Learning the piano may be easy as a beginner, but it gets more difficult as you progress.
When faced with this difficulty, you may want to quit because you feel that the piano is not your instrument.
Any pianist can have several techniques and habits in their pocket to help them get through the difficult phases of learning the piano.
Let’s talk about whether the piano is for everyone;
Here is why the piano is for everyone
Researchers have debunked the myth that all that great pianists had was an innate ability to play. This makes the piano an instrument for everyone.
Whether or not you have the talent, if you put in the time and effort and have the right habits, you can learn the piano.
With that in mind, let’s look at several reasons as to why the piano is for everyone:
- Your attitude can work for you
As cliche as this is, your attitude affects how well you can play. This isn’t only a matter of opinion; it is also backed by scientific research.
If you tell yourself that the piano isn’t for everyone, you will most likely negatively impact your learning experience.
Keep your mind open and entertain the idea that perhaps anyone can learn the piano. You will have a much easier time learning the piano and have more motivation to continue exploring the piano.
Anyone can fix their attitude and have it work for them.
- You don’t have to be talented
Many people leave the piano for the people who can “naturally play” or those who have ” a gift” for understanding where the keys are.
However, as Malcolm Gladwell said, “Practice isn’t the thing you do once you are good. It is the thing that you do that makes you good.”
In his book Outliers, he examines various successful people, including musicians, and comes to the conclusion that they didn’t just have talent alone working for them.
This can help you understand that the piano is not just for prodigies who could play well by age six. If you put in the time and are consistent in your efforts, you can also be good.
- You don’t have to have special physical traits
Some instruments, like the violin, need you to understand relative pitch to be a good player. Other instruments need you to have a good pair of lungs to play.
However, the piano is mostly built for the average human being. You don’t need to have extraordinarily long fingers or hands.
Moreover, the piano is still the preferred instrument for people with physical or neurological impairments.
With enough practice of form and technique, anyone can acquire enough dexterity to play.
You should pay close attention to hand and finger positioning and your posture, both of which are relatively easy to learn.
- You need not have started playing as a child
The quantity or 10,000-hour rule states that you have to spend 10,000 hours at something to be good enough at something.
This rule is not inclusive because for people who didn’t pick up the piano as children or for adults who might not have time to reach 10,000 hours.
The good news is that this rule is a myth.
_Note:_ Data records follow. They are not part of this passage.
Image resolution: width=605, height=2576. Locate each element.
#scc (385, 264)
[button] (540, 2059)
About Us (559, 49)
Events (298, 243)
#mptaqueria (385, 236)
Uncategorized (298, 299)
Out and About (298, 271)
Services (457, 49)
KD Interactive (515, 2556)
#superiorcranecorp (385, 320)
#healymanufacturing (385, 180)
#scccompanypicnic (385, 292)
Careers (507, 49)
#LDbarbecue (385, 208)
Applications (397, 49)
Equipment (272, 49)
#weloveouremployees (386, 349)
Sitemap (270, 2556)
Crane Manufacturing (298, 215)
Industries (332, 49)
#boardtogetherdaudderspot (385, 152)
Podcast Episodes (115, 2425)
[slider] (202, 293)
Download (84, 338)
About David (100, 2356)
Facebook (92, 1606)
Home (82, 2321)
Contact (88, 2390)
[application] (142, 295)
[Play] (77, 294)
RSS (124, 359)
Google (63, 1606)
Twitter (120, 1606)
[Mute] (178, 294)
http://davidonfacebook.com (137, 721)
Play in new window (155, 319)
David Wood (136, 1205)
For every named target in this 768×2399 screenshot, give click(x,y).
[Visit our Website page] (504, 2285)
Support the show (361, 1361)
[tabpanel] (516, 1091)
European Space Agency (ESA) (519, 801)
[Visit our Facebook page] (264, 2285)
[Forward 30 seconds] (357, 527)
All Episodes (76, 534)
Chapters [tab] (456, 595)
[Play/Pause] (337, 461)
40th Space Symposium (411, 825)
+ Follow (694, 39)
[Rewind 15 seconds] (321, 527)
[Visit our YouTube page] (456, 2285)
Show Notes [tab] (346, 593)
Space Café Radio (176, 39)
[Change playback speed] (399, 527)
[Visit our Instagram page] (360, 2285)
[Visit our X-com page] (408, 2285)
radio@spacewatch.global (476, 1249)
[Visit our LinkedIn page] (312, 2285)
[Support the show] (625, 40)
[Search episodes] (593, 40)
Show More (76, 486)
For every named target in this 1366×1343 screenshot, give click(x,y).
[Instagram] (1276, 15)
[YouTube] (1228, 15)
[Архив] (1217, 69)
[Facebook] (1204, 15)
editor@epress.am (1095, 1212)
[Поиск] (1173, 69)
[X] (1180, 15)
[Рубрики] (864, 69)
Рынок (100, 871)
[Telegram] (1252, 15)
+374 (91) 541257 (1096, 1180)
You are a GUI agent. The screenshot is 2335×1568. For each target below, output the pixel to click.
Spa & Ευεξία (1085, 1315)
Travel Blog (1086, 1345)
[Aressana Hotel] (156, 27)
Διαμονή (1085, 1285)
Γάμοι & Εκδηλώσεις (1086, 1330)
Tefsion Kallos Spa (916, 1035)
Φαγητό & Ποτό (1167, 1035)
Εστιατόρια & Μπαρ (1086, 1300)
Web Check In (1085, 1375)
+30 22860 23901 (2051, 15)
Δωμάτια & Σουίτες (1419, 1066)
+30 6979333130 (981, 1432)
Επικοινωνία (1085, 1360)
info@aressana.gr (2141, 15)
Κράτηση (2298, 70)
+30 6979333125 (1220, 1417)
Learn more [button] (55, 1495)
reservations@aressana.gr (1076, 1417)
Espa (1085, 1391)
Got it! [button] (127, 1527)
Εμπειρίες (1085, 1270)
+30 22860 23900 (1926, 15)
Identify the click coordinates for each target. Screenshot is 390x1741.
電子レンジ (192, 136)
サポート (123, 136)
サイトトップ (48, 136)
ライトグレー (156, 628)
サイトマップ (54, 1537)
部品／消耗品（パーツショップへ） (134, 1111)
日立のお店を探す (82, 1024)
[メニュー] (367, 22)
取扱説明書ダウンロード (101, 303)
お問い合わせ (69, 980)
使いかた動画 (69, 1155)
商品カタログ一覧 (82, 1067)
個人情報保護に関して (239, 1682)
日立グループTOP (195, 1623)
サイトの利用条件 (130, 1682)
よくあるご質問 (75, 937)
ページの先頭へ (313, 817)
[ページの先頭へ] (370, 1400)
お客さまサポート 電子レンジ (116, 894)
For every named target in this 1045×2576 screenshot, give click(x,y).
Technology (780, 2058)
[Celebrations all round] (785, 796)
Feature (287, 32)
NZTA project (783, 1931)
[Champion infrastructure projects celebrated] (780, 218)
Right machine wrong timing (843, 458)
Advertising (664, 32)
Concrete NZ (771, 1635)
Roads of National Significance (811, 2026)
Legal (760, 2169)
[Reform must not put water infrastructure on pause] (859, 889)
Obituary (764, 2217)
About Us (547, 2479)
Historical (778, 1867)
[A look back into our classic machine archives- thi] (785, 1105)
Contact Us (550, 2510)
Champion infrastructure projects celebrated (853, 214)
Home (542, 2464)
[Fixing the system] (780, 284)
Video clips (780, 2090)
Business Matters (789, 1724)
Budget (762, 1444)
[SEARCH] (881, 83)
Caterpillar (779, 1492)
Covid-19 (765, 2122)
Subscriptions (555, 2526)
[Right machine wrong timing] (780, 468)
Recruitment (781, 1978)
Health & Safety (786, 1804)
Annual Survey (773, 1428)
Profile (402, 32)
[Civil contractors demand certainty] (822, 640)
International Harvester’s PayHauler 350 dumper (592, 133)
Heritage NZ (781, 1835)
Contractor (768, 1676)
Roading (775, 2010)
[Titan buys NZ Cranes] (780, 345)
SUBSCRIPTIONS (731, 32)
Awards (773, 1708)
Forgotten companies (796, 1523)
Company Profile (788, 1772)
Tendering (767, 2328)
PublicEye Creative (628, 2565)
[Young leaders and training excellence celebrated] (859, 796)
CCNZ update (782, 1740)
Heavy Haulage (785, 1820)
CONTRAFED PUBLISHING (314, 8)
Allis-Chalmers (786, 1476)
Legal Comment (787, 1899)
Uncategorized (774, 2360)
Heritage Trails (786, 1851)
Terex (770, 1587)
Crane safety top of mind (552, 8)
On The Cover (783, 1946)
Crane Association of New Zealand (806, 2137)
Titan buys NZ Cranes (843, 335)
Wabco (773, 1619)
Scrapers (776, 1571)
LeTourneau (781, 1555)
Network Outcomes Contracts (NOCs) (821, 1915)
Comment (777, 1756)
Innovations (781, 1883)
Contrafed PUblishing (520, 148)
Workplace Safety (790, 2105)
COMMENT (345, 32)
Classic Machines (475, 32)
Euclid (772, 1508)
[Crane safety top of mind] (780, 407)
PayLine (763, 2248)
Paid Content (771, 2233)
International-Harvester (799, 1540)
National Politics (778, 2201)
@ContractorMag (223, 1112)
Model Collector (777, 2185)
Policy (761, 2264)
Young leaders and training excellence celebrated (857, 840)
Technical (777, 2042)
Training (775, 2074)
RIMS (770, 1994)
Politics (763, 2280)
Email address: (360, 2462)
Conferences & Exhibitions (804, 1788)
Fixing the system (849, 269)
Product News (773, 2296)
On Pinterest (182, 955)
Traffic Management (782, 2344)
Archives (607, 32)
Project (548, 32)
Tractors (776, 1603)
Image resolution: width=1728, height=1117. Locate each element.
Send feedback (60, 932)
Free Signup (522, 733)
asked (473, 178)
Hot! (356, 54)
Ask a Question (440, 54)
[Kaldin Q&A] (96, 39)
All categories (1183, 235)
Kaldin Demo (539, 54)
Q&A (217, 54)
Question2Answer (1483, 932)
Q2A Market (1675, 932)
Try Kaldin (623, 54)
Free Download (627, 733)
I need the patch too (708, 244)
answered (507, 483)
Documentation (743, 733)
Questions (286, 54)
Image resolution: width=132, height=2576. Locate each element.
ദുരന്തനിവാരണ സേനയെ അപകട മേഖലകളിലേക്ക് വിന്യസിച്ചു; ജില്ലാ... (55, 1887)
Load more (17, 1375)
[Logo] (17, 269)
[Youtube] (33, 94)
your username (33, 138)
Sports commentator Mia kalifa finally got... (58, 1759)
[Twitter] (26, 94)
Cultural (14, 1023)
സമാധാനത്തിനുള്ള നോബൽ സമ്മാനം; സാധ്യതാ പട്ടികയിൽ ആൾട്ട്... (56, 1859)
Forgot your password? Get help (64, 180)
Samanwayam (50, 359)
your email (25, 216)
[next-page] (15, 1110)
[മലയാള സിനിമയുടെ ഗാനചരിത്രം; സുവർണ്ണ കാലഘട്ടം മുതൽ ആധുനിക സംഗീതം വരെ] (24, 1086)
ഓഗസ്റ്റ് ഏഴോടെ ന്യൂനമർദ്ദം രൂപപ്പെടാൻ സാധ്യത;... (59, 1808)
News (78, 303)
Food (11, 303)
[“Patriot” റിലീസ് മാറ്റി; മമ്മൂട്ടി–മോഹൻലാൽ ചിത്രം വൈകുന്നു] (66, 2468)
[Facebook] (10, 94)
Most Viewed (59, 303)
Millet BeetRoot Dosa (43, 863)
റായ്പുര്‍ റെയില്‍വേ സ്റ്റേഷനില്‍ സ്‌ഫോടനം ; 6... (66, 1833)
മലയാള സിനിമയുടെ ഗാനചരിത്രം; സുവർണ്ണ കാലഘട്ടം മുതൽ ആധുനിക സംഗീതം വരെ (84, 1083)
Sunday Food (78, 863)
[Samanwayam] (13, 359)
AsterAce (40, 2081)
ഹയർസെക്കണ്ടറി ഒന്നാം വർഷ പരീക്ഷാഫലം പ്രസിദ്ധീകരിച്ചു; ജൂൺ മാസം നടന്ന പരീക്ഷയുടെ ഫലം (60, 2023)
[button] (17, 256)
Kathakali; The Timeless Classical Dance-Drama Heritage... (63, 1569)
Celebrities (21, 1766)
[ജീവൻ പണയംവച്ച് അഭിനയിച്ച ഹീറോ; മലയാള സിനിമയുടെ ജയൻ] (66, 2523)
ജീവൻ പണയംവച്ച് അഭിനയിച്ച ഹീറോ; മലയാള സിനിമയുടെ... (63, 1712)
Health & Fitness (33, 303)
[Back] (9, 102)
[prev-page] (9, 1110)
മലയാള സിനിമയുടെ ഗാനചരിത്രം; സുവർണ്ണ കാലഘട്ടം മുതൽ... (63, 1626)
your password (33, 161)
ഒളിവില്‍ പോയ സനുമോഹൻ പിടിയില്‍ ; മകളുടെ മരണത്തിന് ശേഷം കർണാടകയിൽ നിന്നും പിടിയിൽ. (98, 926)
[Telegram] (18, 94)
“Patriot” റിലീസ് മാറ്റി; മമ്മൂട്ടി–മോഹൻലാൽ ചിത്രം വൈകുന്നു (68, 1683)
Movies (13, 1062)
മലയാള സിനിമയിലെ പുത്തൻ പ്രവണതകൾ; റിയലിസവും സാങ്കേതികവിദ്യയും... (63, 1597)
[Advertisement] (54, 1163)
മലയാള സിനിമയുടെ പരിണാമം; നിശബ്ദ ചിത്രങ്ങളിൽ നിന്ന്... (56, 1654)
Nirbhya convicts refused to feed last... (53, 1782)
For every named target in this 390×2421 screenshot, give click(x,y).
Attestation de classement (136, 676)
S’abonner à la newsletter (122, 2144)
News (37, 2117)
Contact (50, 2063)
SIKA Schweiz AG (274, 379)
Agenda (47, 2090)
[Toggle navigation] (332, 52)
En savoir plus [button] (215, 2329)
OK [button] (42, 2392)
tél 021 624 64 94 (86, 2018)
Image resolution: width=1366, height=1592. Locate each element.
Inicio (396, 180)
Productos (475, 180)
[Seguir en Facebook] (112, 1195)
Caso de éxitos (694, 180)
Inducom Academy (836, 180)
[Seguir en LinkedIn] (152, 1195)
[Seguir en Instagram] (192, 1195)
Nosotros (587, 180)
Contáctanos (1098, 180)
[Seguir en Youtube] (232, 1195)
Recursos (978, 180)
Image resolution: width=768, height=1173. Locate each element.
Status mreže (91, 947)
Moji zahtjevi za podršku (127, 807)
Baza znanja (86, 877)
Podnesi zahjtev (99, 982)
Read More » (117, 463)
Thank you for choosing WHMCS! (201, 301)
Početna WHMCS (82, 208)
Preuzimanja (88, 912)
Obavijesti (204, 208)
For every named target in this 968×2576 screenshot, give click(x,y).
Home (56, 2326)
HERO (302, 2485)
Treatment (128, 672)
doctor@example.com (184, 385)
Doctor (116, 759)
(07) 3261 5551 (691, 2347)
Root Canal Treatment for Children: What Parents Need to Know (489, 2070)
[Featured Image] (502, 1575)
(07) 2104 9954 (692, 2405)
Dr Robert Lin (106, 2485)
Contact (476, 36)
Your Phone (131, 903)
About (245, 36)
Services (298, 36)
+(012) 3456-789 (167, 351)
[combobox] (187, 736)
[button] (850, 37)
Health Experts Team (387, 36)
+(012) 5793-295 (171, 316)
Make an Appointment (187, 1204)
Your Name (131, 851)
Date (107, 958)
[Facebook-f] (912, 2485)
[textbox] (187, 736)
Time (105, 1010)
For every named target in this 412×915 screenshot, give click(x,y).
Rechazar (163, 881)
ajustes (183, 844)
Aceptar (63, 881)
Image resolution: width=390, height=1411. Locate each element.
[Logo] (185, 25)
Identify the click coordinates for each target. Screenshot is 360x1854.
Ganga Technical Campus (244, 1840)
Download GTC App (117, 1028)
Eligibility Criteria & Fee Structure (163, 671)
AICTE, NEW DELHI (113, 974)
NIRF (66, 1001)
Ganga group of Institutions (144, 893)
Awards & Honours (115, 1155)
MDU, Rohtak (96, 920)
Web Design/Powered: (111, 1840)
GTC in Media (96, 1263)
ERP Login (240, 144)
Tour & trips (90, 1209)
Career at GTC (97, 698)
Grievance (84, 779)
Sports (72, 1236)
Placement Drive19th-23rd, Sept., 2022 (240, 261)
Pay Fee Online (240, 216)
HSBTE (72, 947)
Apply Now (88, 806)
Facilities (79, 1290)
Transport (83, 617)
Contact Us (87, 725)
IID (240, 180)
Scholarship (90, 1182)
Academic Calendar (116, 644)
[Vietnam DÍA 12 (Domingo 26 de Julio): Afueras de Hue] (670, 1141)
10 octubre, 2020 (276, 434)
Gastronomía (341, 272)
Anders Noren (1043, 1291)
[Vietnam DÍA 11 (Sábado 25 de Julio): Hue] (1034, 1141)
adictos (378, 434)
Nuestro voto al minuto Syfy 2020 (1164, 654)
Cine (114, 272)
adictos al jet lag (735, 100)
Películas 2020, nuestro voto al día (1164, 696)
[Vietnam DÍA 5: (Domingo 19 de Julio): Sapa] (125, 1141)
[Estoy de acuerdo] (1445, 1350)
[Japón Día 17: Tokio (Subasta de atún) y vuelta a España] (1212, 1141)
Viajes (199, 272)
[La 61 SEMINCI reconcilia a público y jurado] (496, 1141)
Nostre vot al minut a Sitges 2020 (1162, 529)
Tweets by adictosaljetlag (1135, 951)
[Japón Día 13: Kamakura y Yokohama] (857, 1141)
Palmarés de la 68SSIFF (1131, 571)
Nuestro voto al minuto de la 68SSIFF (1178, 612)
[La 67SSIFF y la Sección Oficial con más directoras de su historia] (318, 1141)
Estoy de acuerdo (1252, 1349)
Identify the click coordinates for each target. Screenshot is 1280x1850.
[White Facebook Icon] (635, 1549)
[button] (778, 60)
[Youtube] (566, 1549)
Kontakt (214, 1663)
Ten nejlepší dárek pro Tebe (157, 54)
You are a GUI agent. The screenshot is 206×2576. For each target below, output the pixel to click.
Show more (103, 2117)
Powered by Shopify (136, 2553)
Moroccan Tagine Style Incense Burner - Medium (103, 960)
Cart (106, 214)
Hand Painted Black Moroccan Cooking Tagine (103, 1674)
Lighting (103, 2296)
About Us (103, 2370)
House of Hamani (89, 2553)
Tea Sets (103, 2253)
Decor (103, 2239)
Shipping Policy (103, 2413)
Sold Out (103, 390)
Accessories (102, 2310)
Instead of focusing on the quantity of your practice, you should focus on the quality. You should identify the elements you want to learn and focus on them.
Not everyone needs 10,000 hours to learn; you may need to find just a few hours every week to practice.
Is Learning Piano Necessary?
If you choose to learn the piano, you are guaranteed to spend countless hours practicing. Sometimes, it may seem as if you are not learning anything at all.
However, as it may turn out, it is necessary to learn the piano. Studies done by different psychologists have shown a difference in the brain structure between adults who play instruments, and those who do not.
If you play the piano, you are more likely to have better motor and auditory skills.
Can Some People Just Not Play the Piano?
There are no scientific studies to show that a category of people absolutely can’t play the piano.
What there are, are guidelines for how different kinds of people can learn to play. It all depends on whether you want to be good enough to play Rachmaninov or just pop songs.
Factors that may make you feel like you can’t play the piano include not knowing what habits to avoid, underestimating how much practice time you need, and not managing your expectations.
Is Piano a Good Hobby?
A good hobby should help you unwind from your everyday routine and give you the energy to continue with the next task.
The piano does this for you because it can enhance your mood, reduce your stress, help you concentrate better, and help you make new friends.
Is Piano for Smart People?
Conventional intelligence is left-brain intelligence, the ability to be smart and learn through rote. This method of playing the piano is the most common approach people know because it favors “smart” people.
However, people are beginning to appreciate the role of right-brain or creative intelligence in learning to play the piano, as seen in the popularity of jazz and pop.
This has made it not just an instrument for smart people but for anyone willing to experiment.
There is no doubt that the piano can be a challenging instrument.
The next time you feel like the piano isn’t for everyone, here is a checklist you can use to remind yourself that you too can play:
Your attitude goes a long way. The more positive you are, the more likely you are to play better.
You don’t need to be naturally talented. Effort beats talent when it comes to playing the piano.
You don’t need to spend countless hours of practice. You can have a more efficient and targeted practice.
You can choose to practice what you like.
You don’t need to be smart or play like other people.
Playing the piano will make you smarter, not just intellectually but also emotionally.
At the end of the day, it all boils down to what kind of pianist you want to be. Will you be satisfied with playing chords, interpreting sheet music exactly as it is, or do you just want to tinkle with the piano every once in a while? Once you have this awareness, you can enjoy learning the piano, and it becomes an instrument anyone can pick up.